L’Observatoire a pu encore identifier avec plus de précision la détention de foncier à vocation résidentielle parmi les entreprises. Dix groupes de sociétés privées détiennent la moitié de la surface constructible pour l’habitat détenue par l’ensemble des 627 groupes de sociétés, essentiellement des acteurs locaux de l’immobilier. Pour les personnes physiques, 3 447 individus (0,5 % de la population résidente) possèdent la moitié du foncier à vocation résidentielle, soit 1 865 hectares.

Il n’est pas difficile de comprendre pourquoi les propriétaires conservent jalousement leurs terrains. Le même Observatoire de l’habitat, dans une seconde note, analyse les prix de vente des terrains à bâtir en zone à vocation résidentielle entre 2018 et 2020. Ils ont augmenté d’environ 7,9 % en moyenne annuelle entre 2010 et 2020 jusqu’à atteindre +16,9 % entre 2019 et 2020. La hausse des prix des terrains à bâtir a ainsi été plus forte que celle des logements anciens et des logements en construction.

Changer les mentalités

Selon les calculs de l’Observatoire sur la période 2018-2020, les prix par are médians s’échelonnent d’environ 40 000 à 50 000 euros l’are dans de nombreuses communes du nord du pays à près de 300 000 euros l’are à Luxembourg.

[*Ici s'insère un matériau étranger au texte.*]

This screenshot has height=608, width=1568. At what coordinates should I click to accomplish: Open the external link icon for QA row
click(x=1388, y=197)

Le ministre du Logement, Henri Kox, et le ministre de l’Aménagement du territoire, Claude Turmes, ont résumé les deux dernières notes de l‘Observatoire et, pour les deux écolos, les calculs sont vite faits aussi. La réserve foncière actuelle est suffisante pour les 26 ans à venir, comme l’estime le Statec. Elle permet de construire 142 000 logements pour plus de 300 000 habitants.

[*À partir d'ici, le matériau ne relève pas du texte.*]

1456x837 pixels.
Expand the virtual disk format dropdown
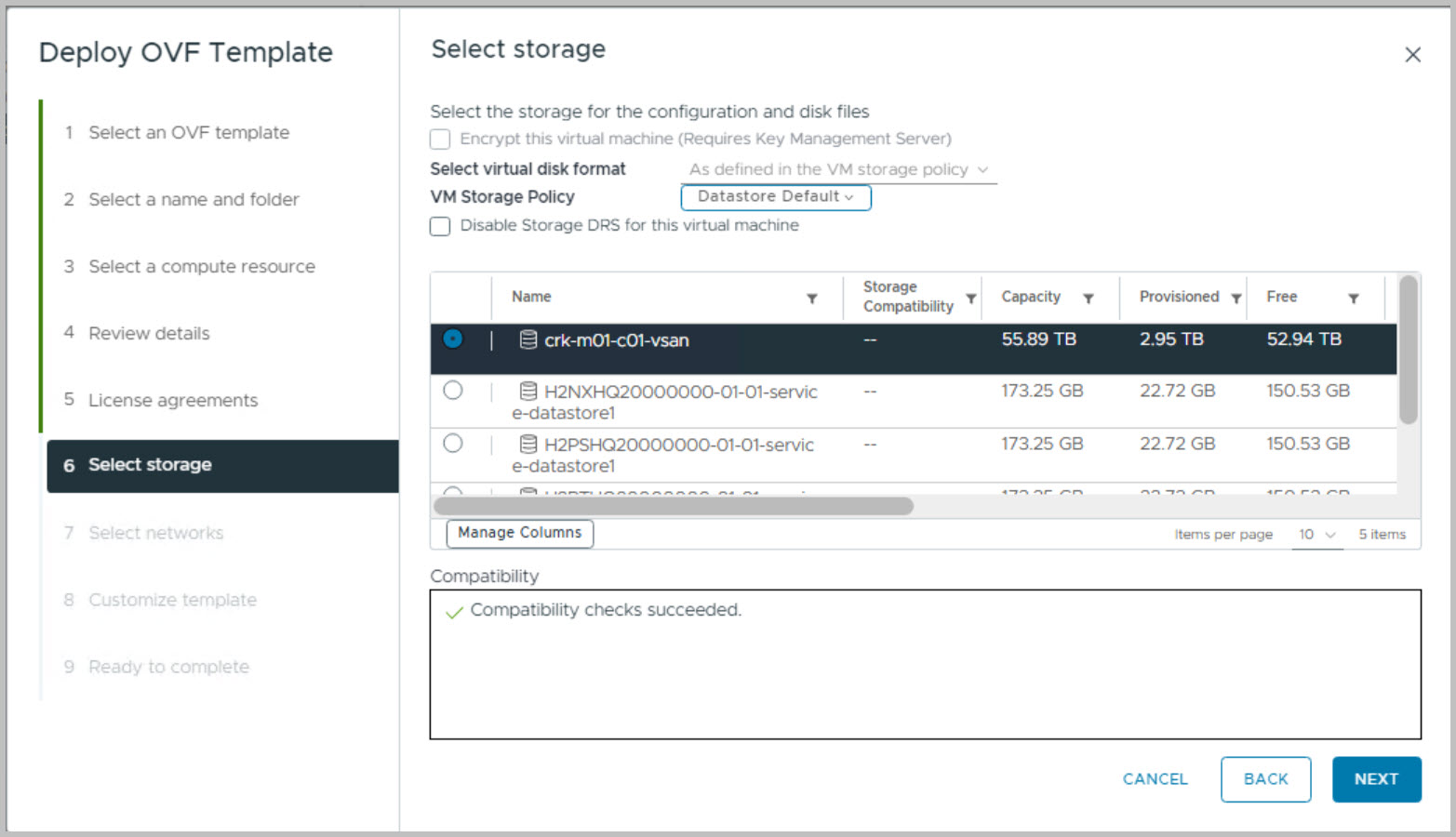pyautogui.click(x=837, y=170)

«Nous devons limiter la consommation de nouveau sol et la fragmentation du paysage, protéger la biodiversité et les terres agricoles et viser une utilisation optimale des services et infrastructures et une diminution des coûts de viabilisation et d’infrastructure technique.» Dans ce contexte, les idées et concepts novateurs des quatre équipes de Luxembourg in Transition seront présentés fin janvier 2022.

Quant au ministre du Logement, il espère un changement des mentalités. «Sachant que 64,2 % des surfaces constructibles pour l’habitat sont dans la main de personnes privées, il est aussi essentiel de parvenir à un changement de mentalité dans la société luxembourgeoise. La propriété privée ne doit pas alimenter la flambée des prix du logement au détriment de l’accès au logement abordable pour une grande partie de la population», déclare Henri Kox.

Reste à débloquer la situation. C’est là que les choses se corsent. Le gouvernement compte sur le nouveau Pacte logement, dont les communes doutent de l’efficacité, et sur la réforme de l’impôt foncier, encore attendue.